> _PROVA TU_: Prosegui il testo sul linguaggio e sull'evoluzione culturale, partendo dalla frase successiva all'ultima riportata.

> _TESTO FORNITO_:

━━━━━━━━━━━━━━━━━━━━━━━━━━━━━━

Una delle cause più importanti nell’aumento del cervello fu l’acquisizione del linguaggio, cioè la capacità di articolare i suoni in modo da scambiarci facilmente idee e informazioni. Aumentò così molto la velocità di quella che chiamiamo evoluzione culturale, cioè l’accumulo di nuove conoscenze. Anche gli animali hanno evoluzione culturale, ma molto meno intensa e meno facilmente trasmessa agli altri che nella nostra specie. Le novità culturali sono nuove idee: invenzioni, scoperte, innovazioni, molte della quali hanno lo scopo di migliorare le condizioni di vita. Le novità culturali non sono cambiamenti del Dna; a differenza di essi possono trasmettersi a un largo numero di individui nel corso di una generazione e con i moderni mezzi di comunicazione in tempi brevissimi. Inoltre, mentre le novità genetiche, cioè le mutazioni sono casuali, quelle culturali sono dirette a scopi precisi, di solito benefici.

━━━━━━━━━━━━━━━━━━━━━━━━━━━━━━

> _VOCI FORNITE_:
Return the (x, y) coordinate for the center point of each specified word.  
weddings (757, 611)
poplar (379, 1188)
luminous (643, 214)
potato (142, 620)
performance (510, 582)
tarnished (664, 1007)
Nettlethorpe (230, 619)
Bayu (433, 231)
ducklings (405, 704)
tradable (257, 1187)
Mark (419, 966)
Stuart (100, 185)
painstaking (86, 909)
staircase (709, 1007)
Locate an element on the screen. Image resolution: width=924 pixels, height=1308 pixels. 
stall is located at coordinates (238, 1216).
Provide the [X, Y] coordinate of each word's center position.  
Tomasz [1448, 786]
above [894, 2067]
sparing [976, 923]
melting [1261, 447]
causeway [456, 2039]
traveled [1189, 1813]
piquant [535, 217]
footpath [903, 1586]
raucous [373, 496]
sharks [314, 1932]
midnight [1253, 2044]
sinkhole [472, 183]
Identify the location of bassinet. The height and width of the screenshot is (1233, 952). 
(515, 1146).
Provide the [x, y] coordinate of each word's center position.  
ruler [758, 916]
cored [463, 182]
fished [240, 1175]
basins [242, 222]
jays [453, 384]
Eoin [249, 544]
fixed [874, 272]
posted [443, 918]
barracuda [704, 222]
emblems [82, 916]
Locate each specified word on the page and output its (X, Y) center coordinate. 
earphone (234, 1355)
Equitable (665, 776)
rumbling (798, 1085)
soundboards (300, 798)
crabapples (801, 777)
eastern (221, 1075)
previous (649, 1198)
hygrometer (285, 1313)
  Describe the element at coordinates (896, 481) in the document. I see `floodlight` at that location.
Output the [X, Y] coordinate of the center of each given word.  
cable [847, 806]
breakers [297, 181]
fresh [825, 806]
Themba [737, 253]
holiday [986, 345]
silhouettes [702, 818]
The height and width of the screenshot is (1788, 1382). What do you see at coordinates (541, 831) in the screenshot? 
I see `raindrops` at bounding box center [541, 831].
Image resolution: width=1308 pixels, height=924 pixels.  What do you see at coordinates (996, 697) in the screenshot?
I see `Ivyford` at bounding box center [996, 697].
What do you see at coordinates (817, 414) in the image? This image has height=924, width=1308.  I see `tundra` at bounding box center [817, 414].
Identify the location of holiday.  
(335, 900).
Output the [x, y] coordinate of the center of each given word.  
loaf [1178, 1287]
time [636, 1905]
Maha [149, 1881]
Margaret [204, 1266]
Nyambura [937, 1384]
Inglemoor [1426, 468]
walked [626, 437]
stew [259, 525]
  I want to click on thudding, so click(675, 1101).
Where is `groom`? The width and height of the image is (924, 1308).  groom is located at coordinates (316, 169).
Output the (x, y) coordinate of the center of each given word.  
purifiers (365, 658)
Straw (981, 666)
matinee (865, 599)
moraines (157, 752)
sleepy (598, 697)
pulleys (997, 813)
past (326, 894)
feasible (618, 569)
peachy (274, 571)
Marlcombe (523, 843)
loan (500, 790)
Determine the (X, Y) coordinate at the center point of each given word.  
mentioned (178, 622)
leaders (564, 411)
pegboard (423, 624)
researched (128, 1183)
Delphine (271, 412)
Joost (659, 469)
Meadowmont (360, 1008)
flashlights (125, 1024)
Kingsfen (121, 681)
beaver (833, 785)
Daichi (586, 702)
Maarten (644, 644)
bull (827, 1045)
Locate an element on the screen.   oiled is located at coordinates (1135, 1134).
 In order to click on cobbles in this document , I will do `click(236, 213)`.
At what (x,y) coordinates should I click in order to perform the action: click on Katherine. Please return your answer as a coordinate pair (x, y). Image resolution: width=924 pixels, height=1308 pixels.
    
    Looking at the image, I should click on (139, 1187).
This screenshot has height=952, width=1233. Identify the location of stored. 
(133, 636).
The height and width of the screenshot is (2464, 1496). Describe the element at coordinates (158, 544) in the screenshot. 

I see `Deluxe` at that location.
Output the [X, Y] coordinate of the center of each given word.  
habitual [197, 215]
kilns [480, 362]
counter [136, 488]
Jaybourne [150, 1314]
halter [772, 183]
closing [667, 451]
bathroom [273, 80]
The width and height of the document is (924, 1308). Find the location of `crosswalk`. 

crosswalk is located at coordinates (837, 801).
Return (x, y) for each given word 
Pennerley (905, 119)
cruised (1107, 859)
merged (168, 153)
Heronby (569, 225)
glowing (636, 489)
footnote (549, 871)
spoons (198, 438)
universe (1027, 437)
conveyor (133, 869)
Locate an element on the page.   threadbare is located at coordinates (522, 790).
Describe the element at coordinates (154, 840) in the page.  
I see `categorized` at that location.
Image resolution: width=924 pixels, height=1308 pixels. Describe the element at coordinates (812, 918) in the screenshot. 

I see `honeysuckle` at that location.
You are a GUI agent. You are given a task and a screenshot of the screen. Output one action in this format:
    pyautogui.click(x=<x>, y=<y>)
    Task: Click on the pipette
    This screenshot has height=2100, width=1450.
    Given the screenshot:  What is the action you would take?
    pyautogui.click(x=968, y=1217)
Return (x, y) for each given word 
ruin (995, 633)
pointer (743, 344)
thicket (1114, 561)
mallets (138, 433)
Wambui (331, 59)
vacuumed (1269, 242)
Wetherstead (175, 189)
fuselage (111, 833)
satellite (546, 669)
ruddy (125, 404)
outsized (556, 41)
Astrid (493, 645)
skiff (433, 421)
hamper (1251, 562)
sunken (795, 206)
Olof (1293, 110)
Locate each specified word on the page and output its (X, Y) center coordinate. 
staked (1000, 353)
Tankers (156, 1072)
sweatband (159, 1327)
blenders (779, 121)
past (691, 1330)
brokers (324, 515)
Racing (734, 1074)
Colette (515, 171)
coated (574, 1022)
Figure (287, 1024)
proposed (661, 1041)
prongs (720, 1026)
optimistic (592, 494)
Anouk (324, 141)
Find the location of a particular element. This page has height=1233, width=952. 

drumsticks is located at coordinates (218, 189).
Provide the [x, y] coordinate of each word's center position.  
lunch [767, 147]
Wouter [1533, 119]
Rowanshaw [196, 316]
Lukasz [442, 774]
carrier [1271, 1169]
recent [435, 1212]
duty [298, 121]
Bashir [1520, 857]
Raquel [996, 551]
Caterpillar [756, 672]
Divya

━━━━━━━━━━━━━━━━━━━━━━━━━━━━━━

> _SPAZIO RISPOSTA_:
L’evoluzione biologica ha quindi perduto molta importanza nella nostra specie, perché quella culturale soddisfa le nostre necessità assai più presto. Anche per questo, troviamo che le differenze genetiche fra le popolazioni umane viventi oggi sono modeste. Oggi siamo sei miliardi; poco più di 55 mila anni fa eravamo una piccola tribù africana di forse mille o duemila individui, ma tutti i suoi membri avevano un linguaggio sviluppato come quelli esistenti oggi. Tutti vivevano di caccia, pesca, raccolta di vegetali, cioè di cibo naturale.
In un tempo breve si sparsero in tutto il mondo, comprese America e Oceania, raggiungendo circa 10 mila anni fa la saturazione demografica permessa dalle risorse locali, che furono sufficienti per arrivare a un numero di abitanti del mondo stimato fra uno e 15 milioni. Ma cominciò allora, in diverse parti del mondo, la produzione del cibo mediante la coltura di vegetali e l’addomesticamento di animali e permise una nuova crescita demografica fino ai sei miliardi di oggi, un aumento di circa mille volte negli ultimi 10 mila anni.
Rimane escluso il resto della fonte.